The underestimated electricity consumers
Washing machines and dishwashers are among the biggest consumers of electricity in the home. Most of the electricity they consume is used to heat the wash water. According to the current state of the art, washing machines and dishwashers still use an electric heating element that converts electrical energy 1:1 into heat. After completion of the wash cycle, the warm wastewater is pumped into the sewage system without using its residual heat. In Germany alone, there are about 40 million washing machines and 30 million dishwashers that together consume as much electricity as a large coal-fired power plant generates.
The challenges of the energy transition
The energy transition poses major challenges for the power grid. Due to the increase in renewable energies such as wind turbines and solar plants, a constant power supply in Germany is becoming more and more difficult, because sun and wind do not follow the power consumption of the people. The following figure shows the fluctuation of electricity generation and consumption.
Another challenge is found in private households with their own electricity production, mostly in the form of solar panels. The feed-in tariff for photovoltaic system owners is currently 8 cents per kWh while the purchase from the power grid is 30 cents per kWh. Because of this discrepancy, photovoltaic system owners are keen to optimize their own electricity consumption so that their own produced electricity is used and as little as possible is drawn from the power grid.
There are around 40 million washing machines and 30 million dishwashers in private households in Germany. On average, these appliances are replaced once every 10 years. In 2020, 4.18 million washing machines were sold at an average price of €351, resulting in sales of €1.4 billion. For dishwashers, sales in 2020 were €1.2 billion. Energiewäsche filed a patent application for its technology in January 2022 and will act as a supplier, know-how carrier and licensor to established household appliance manufacturers (OEMs).

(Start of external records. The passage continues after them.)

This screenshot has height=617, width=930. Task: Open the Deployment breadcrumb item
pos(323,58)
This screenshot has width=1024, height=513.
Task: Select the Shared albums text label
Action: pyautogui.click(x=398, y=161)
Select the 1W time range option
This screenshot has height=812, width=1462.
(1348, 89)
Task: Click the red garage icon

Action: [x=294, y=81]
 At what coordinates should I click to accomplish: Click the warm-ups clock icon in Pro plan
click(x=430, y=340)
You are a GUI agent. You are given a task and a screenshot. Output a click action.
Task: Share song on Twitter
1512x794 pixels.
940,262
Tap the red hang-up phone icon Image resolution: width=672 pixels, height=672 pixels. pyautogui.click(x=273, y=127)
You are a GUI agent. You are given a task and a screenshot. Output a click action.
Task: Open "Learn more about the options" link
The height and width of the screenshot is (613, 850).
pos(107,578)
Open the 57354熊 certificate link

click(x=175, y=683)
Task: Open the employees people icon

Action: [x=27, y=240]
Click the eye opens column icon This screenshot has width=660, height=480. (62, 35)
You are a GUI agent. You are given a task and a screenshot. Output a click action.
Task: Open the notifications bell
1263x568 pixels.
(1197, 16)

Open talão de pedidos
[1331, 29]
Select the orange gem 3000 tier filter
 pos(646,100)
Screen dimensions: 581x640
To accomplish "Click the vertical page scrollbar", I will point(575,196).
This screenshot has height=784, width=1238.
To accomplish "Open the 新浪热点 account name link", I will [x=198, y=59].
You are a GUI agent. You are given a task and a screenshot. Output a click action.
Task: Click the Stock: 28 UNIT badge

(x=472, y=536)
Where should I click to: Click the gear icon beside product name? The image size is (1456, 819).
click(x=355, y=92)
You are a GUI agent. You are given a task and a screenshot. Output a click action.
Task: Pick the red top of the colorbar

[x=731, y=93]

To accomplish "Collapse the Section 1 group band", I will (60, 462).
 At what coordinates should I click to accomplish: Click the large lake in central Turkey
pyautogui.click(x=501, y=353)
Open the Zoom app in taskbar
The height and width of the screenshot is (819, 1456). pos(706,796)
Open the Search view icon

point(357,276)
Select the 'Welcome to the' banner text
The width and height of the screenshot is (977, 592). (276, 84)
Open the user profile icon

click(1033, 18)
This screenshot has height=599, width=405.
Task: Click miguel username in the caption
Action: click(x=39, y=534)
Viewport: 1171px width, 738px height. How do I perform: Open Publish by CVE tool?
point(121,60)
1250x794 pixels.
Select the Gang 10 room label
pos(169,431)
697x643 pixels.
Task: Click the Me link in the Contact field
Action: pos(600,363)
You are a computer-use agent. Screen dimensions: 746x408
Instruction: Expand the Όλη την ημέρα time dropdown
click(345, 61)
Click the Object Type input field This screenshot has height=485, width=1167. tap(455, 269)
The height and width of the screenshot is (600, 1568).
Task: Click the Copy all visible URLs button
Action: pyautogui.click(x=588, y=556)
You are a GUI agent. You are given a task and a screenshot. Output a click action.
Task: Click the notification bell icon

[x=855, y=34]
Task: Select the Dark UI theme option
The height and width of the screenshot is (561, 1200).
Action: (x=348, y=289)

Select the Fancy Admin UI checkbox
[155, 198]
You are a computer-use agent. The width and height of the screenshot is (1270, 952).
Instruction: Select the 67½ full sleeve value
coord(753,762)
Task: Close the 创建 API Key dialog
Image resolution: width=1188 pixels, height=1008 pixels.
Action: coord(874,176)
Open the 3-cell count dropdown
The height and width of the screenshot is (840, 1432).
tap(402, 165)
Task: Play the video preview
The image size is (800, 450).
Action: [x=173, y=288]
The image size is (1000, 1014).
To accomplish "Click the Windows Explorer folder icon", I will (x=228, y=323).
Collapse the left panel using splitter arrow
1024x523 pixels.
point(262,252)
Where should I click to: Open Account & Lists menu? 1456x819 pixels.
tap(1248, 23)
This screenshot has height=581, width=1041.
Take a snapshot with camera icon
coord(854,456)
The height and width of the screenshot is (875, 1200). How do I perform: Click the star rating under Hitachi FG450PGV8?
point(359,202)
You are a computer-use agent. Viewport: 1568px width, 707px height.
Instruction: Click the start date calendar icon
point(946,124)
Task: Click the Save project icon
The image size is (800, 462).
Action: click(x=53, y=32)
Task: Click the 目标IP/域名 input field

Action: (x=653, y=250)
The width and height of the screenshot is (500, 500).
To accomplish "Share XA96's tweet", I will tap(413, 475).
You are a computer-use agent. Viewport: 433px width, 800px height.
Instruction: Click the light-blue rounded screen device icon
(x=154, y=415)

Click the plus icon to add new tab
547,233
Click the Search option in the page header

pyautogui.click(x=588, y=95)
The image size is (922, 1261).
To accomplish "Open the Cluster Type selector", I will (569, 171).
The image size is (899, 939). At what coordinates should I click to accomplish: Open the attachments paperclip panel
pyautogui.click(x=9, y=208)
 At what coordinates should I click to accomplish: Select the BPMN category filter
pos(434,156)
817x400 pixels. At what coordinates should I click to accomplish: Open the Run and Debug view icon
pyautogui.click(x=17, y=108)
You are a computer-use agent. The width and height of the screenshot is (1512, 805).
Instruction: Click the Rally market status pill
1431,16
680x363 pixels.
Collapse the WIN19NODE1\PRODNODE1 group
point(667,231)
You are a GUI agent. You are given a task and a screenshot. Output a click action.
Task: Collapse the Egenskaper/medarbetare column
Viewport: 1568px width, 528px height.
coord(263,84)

The benefit of the product for the individual customer is, on the one hand, the ecological aspect, as he makes a significant contribution to climate protection by purchasing such a device, and, on the other hand, the economic incentive, as he saves electricity year after year. The device is particularly attractive for owners of photovoltaic systems, who can use it to maximize their own consumption due to its smart grid capability and avoid having to sell their self-generated electricity at increasingly unattractive feed-in tariffs.
The big picture
Since energy washing is primarily a climate protection project, the focus is on the benefits of the product for society as a whole. The aforementioned appliance population of almost 40 million washing machines and 30 million dishwashers in German households consumes so much electricity over the course of a year that it is calculated that a major coal-fired power plant would have to run continuously at full load (approx. 1.1 GW) just to supply the washing machines and dishwashers in the country with electricity. This order of magnitude underscores the enormous contribution that more economical washing machines and dishwashers can make to climate protection and the success of the energy transition. At the same time, the smart-grid capability of 70 million such machines results in an energy storage capacity of 20 GWh – which will be enormously helpful for the power grid of the future. Much like there were legal bans on incandescent light bulbs and oil heaters, the long-term goal of Energy Washing is to fully displace heating elements in washing machines and dishwashers by developing a more efficient, ecologically valuable and sustainable alternative.